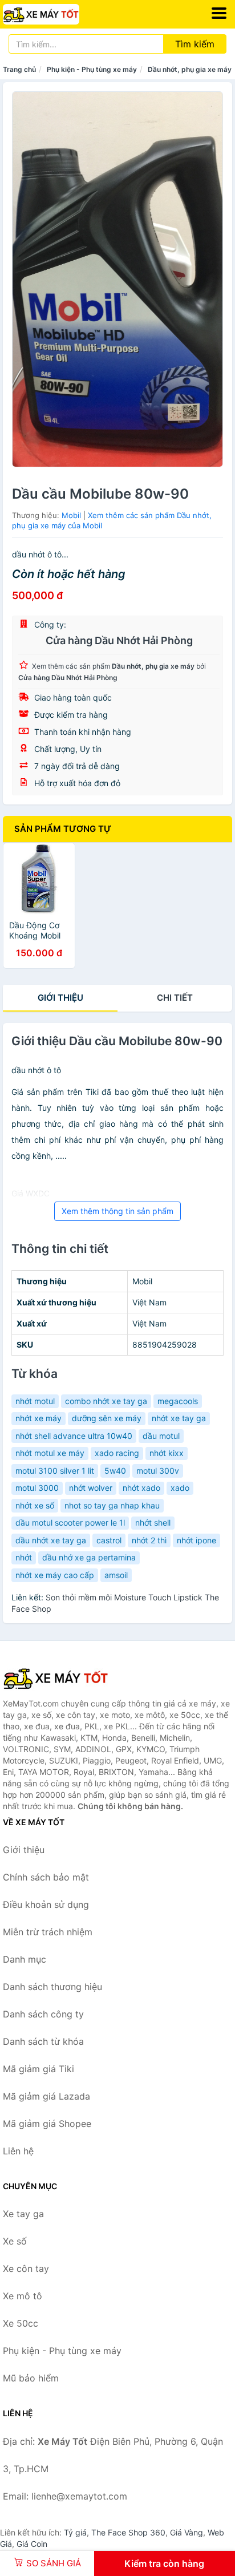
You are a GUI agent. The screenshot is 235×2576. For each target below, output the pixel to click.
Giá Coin (32, 2544)
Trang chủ (19, 69)
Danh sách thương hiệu (52, 1986)
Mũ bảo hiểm (31, 2378)
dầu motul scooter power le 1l (70, 1522)
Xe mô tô (22, 2296)
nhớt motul (35, 1401)
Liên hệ (18, 2151)
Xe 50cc (20, 2323)
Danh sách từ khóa (43, 2041)
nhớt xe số (34, 1505)
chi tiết (175, 997)
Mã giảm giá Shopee (47, 2123)
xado (180, 1488)
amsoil (116, 1575)
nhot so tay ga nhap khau (112, 1505)
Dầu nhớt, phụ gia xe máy (190, 69)
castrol (108, 1540)
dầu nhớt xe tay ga (50, 1540)
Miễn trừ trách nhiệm (47, 1932)
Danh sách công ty (43, 2014)
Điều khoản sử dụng (46, 1904)
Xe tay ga (23, 2213)
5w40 (115, 1470)
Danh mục (24, 1959)
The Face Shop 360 (128, 2532)
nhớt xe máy (38, 1418)
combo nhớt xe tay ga (106, 1401)
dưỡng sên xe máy (106, 1418)
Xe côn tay (26, 2268)
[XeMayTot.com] (56, 14)
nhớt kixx (166, 1453)
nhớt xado (141, 1488)
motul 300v (157, 1470)
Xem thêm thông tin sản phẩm (117, 1211)
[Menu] (219, 13)
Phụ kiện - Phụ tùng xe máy (92, 69)
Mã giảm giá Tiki (38, 2068)
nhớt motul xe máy (49, 1453)
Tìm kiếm (194, 44)
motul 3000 (37, 1488)
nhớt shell (153, 1522)
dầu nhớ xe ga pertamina (89, 1557)
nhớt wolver (90, 1488)
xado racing (117, 1453)
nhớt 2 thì (149, 1540)
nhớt (23, 1557)
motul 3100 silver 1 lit (54, 1470)
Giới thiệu (60, 997)
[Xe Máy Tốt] (60, 1678)
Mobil (71, 515)
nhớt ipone (196, 1540)
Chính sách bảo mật (46, 1877)
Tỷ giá (75, 2532)
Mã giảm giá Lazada (46, 2096)
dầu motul (161, 1436)
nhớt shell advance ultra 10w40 (73, 1436)
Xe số (15, 2241)
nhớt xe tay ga (179, 1418)
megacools (177, 1401)
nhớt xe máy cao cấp (54, 1575)
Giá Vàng (186, 2532)
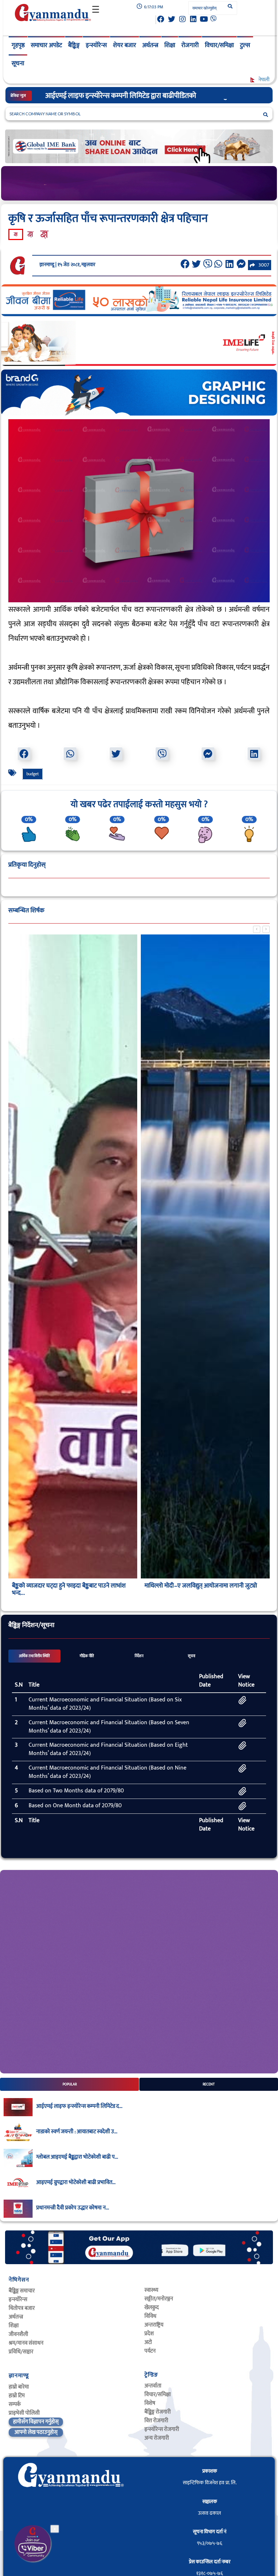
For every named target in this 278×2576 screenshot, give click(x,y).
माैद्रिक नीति (87, 1656)
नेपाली (263, 79)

* Work order *
Look through the data above for the string "motul" and copy every line where it appears.

* Solution to the exercise *
dầu motul scooter power le 1l (70, 1522)
nhớt motul (35, 1401)
motul 300v (157, 1470)
nhớt motul xe máy (49, 1453)
motul 3000 (37, 1488)
motul 3100 silver 1 lit (54, 1470)
dầu motul (161, 1436)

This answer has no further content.